**RECORDS FOR PROCESSING:**
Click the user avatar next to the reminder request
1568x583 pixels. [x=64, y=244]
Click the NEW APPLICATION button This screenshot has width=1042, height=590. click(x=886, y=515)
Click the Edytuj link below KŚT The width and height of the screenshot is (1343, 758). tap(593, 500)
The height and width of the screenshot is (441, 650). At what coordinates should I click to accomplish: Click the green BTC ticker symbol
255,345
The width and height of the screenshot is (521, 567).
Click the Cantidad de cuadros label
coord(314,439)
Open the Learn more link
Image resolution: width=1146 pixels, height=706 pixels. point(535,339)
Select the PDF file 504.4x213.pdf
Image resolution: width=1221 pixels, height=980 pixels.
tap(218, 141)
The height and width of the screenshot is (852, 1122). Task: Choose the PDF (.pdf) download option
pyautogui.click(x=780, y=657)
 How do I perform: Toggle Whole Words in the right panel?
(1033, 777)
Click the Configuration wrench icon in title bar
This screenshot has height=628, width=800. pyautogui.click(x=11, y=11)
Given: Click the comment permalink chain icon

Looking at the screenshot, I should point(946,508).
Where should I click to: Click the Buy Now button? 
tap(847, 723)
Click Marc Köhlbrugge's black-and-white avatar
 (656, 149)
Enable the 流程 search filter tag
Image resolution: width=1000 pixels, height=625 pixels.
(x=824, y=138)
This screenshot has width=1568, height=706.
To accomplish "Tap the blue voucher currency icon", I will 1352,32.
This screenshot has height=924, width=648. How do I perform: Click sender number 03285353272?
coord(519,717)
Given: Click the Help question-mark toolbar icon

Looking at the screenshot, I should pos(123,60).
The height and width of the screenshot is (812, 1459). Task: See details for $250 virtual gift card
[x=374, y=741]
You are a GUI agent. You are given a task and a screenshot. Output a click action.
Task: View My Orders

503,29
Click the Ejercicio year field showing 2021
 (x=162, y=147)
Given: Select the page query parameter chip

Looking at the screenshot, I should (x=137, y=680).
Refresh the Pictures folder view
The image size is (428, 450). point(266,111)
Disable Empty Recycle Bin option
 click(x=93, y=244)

**TASK GOAL:** Reproduce the records above exactly, starting with the line that contains "How do I perform: Toggle" and ending with the last line.

**RESULT OF THIS TASK:**
 How do I perform: Toggle Whole Words in the right panel?
(1033, 777)
Click the Configuration wrench icon in title bar
This screenshot has height=628, width=800. pyautogui.click(x=11, y=11)
Given: Click the comment permalink chain icon

Looking at the screenshot, I should point(946,508).
Where should I click to: Click the Buy Now button? 
tap(847, 723)
Click Marc Köhlbrugge's black-and-white avatar
 (656, 149)
Enable the 流程 search filter tag
Image resolution: width=1000 pixels, height=625 pixels.
(x=824, y=138)
This screenshot has width=1568, height=706.
To accomplish "Tap the blue voucher currency icon", I will 1352,32.
This screenshot has height=924, width=648. How do I perform: Click sender number 03285353272?
coord(519,717)
Given: Click the Help question-mark toolbar icon

Looking at the screenshot, I should pos(123,60).
The height and width of the screenshot is (812, 1459). Task: See details for $250 virtual gift card
[x=374, y=741]
You are a GUI agent. You are given a task and a screenshot. Output a click action.
Task: View My Orders

503,29
Click the Ejercicio year field showing 2021
 (x=162, y=147)
Given: Select the page query parameter chip

Looking at the screenshot, I should (x=137, y=680).
Refresh the Pictures folder view
The image size is (428, 450). point(266,111)
Disable Empty Recycle Bin option
 click(x=93, y=244)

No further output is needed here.